▶ [WHAT TO DO] This task calls for copying every line of the records that includes the word "computer".

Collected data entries
▬▬▬▬▬▬▬▬▬▬

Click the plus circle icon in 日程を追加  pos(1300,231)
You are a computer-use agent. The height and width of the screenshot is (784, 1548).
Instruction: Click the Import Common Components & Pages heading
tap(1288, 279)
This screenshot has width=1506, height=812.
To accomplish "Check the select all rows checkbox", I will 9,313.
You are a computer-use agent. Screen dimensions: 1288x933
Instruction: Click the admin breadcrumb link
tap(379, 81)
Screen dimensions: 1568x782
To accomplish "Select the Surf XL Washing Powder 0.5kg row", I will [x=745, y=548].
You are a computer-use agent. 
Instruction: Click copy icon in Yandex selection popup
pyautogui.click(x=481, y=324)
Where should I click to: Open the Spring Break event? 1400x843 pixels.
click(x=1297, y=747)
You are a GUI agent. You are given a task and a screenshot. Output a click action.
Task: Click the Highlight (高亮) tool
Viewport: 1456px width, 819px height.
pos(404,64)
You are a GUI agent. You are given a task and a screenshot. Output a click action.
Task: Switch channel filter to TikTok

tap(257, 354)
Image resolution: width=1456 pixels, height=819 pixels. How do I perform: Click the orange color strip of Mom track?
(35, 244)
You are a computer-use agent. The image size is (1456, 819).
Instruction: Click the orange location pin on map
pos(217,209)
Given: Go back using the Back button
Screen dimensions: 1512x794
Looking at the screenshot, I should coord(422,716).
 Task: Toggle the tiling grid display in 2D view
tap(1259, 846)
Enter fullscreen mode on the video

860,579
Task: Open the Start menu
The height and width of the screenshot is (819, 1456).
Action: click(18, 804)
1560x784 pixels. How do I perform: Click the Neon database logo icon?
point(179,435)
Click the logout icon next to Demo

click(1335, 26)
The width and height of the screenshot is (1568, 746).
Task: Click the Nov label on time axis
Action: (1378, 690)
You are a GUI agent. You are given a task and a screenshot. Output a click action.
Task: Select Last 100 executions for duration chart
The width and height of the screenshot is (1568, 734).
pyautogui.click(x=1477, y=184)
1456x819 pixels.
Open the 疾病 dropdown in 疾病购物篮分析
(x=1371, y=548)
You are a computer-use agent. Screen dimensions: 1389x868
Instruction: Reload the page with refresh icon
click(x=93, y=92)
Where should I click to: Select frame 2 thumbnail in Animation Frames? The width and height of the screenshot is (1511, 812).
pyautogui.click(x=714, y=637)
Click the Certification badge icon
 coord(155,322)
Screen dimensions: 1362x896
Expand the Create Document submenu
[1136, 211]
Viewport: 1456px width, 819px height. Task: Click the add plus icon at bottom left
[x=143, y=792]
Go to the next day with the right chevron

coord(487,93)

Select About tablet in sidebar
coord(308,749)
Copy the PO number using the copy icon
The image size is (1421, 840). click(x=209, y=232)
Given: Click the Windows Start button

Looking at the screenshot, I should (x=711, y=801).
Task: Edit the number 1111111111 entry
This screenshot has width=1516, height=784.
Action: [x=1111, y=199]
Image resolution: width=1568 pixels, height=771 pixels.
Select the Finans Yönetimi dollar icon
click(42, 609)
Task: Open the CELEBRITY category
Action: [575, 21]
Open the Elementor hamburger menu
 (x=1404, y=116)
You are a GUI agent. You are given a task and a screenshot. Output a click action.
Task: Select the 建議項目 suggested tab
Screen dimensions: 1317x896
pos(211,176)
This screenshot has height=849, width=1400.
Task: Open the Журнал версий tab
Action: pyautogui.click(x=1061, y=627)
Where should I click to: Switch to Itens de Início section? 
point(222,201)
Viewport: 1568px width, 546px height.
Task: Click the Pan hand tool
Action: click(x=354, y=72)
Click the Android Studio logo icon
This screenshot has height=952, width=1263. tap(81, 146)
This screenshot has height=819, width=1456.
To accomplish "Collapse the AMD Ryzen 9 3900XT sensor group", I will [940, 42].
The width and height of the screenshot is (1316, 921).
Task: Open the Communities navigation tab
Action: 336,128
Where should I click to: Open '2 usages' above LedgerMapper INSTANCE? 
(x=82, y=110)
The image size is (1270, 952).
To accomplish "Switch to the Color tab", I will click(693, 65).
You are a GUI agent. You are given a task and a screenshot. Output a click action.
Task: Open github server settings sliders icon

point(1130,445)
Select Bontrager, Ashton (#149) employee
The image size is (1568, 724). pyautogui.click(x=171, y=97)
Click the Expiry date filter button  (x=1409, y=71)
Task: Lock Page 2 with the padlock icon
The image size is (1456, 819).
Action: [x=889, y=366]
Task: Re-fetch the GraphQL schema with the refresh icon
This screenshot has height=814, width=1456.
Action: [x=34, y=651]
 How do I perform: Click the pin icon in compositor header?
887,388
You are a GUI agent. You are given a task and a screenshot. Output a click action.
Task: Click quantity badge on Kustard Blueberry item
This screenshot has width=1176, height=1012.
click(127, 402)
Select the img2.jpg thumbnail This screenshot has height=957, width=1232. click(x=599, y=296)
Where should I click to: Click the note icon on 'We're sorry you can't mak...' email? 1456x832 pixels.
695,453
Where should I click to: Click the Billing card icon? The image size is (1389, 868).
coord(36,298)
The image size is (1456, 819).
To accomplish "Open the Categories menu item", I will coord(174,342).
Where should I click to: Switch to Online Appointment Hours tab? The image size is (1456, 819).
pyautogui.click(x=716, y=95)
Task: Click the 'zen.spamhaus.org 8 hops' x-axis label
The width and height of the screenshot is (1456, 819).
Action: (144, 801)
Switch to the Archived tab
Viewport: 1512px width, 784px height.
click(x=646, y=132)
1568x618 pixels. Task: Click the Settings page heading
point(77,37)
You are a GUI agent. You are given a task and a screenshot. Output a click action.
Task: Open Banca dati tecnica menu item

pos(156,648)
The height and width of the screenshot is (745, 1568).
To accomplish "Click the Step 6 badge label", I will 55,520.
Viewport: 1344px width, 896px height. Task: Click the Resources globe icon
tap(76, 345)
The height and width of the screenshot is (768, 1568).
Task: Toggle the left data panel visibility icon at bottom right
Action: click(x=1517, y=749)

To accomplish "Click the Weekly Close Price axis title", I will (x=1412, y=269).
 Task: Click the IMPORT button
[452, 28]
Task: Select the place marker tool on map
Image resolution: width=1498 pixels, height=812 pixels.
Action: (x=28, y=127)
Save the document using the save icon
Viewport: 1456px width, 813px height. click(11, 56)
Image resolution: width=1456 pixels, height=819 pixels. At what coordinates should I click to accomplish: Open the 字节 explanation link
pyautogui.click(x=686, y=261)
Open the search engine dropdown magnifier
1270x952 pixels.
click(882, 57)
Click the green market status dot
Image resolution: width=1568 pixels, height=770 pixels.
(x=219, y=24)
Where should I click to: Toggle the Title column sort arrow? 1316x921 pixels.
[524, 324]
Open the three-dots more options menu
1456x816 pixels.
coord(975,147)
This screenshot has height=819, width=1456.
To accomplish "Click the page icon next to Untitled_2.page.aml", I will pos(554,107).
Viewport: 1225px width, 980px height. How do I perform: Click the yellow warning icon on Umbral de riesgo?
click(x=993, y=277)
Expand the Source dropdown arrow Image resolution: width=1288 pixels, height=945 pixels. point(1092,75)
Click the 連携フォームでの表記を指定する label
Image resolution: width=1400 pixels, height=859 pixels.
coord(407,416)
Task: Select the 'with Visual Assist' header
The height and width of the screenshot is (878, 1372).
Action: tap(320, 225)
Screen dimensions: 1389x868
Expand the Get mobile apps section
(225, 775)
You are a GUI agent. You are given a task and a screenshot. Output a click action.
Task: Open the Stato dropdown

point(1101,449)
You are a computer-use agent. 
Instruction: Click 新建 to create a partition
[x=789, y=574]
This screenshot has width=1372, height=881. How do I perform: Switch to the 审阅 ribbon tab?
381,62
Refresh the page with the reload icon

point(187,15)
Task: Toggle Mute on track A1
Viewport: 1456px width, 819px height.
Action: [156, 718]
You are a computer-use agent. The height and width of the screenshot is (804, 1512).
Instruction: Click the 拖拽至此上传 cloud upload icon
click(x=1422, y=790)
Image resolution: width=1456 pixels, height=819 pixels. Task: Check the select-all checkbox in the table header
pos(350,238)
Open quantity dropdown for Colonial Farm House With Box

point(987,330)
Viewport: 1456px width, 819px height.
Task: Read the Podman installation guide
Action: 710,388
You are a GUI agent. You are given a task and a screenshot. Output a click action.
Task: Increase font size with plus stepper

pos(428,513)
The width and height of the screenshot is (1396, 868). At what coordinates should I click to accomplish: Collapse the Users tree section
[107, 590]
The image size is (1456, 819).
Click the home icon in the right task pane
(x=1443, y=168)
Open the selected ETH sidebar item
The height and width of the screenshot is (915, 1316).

▬▬▬▬▬▬▬▬▬▬

▶ [OUTPUT OF THE EXERCISE]
You are a computer-use agent. The height and width of the screenshot is (784, 1548).
You are a computer-use agent. Screen dimensions: 1288x933
You are a computer-use agent. 
You are a computer-use agent. The image size is (1456, 819).
You are a computer-use agent. Screen dimensions: 1389x868
You are a computer-use agent. 
You are a computer-use agent. The height and width of the screenshot is (804, 1512).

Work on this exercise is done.